Has the world actually been cooling since 2002?

It’s a hedge, the human condition will be better in a hundred years no matter what the climate does.

You didn’t answer my question, where did the 300 ppm come from?

It’s painfully obvious that you just can’t understand what is written, right here on the page.

Of course it would be wrong to say "the entire world is cooling because it is cold “in this one place”. It’s as wrong as trying to use Australia to claim the entire world is getting hotter right now. (it is cooling, the data shows this with no doubt)

The real question is, what does it mean?

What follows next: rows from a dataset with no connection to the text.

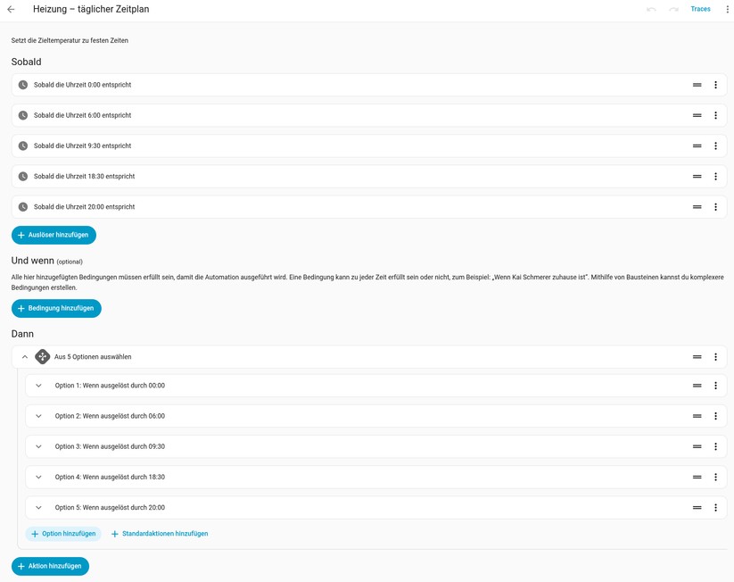Open three-dot menu for 9:30 trigger

point(715,146)
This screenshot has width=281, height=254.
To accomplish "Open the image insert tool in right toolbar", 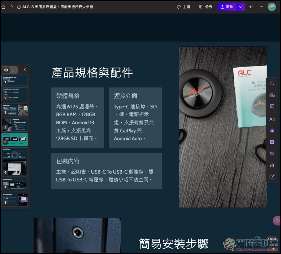I will coord(272,131).
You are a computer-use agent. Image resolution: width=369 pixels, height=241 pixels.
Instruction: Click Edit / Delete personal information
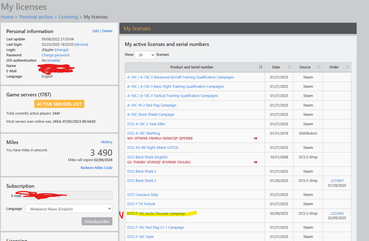[102, 31]
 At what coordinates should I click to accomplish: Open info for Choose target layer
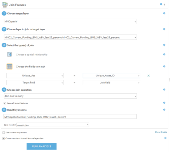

If the “world is cooling” means “some places are getting much much hotter, but the larger areas are cooling, so the global mean is actually going down, but in reality summers in large areas are getting bad.”, that means something.

Same for “most of the year it’s warmer, but the NH winters are so fucking cold of late they are making the global mean negative”. Or “the Pacific is cooling things so much, the waerming from the greenhouse effect isn’t showing up anymore”.

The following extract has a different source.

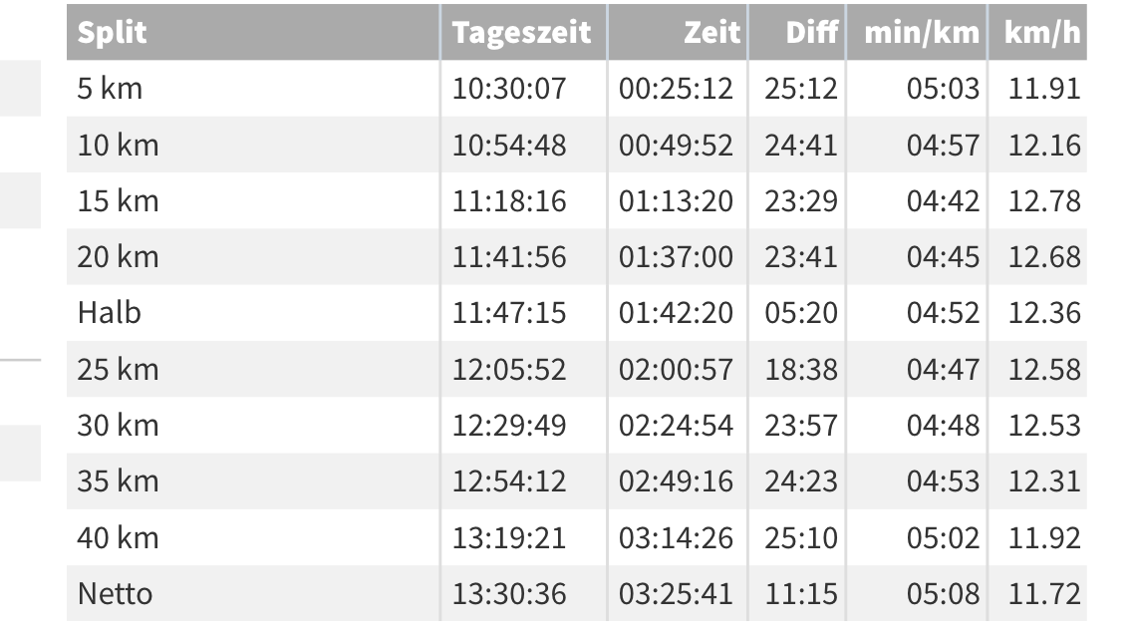This screenshot has height=638, width=1132.
Task: Click the Netto row label
Action: (116, 594)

Or, “the dueling influences of a solar minimum, an enhanced greenhouse effect, increasing air pollution, ocean cycles and organic responses to climate change from microbes, is making it really hard to do science, and attribute cause, much less get a good idea of how it all works”.

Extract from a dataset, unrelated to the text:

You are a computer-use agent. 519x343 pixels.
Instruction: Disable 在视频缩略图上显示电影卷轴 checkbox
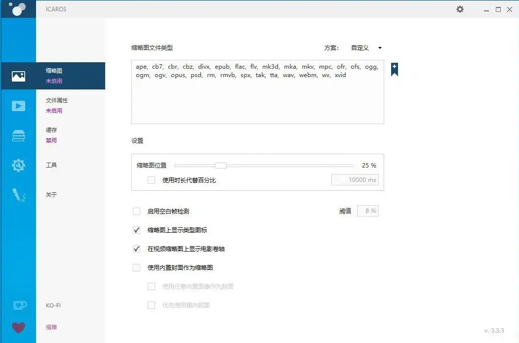(x=137, y=249)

What is completely unhelpful, is anyone crowing and claiming victory, saying “I was right”.

And obviously the critics, deniers, and greedy fuckholes who don’t want a single penny taken from their record profits from selling fuels, are going to use any and all means to cause doubt, and throw chaff into the mix.

This counters the alarmist and fear tactics of the rabid greens, and the easily fooled. But it makes it a goddamn war, instead of science.

And that’s war where nobody wins.

Nope, once again you are trying to do this with scientists, if you think you are so clever, then you need to publish.

And your failure is complete now, as you are not even aware of who made that report.

http://www.climatecentral.org/what-we-do/people/claudia_tebaldi

The points made before stand, you were already debunked on the use of solar spot charts that you used to counter the sun irradiation, they are not the same thing. You still insist that there is a conspiracy (debunked many times already) so scientists should not be consulted, the evidence remains that you are wrong about CO2 not warming the earth, and then you are insisting the comic was wrong when you can not produce any data to counter what **Kimstu **reported.

Once again, they only pointed at real data (that you can not deny) to show that even a city **can **be an example of an overall trend, only if we had originally used just the city to claim that global warming was happening, then your silly accusation of cherry picking would hold water. After the state of Mississippi the whole USA and then the world are warming, for all you did you only confirmed to others that you **do **know why cherry picking should not be done to service sweeping statements like “has the world has cooled” it has not.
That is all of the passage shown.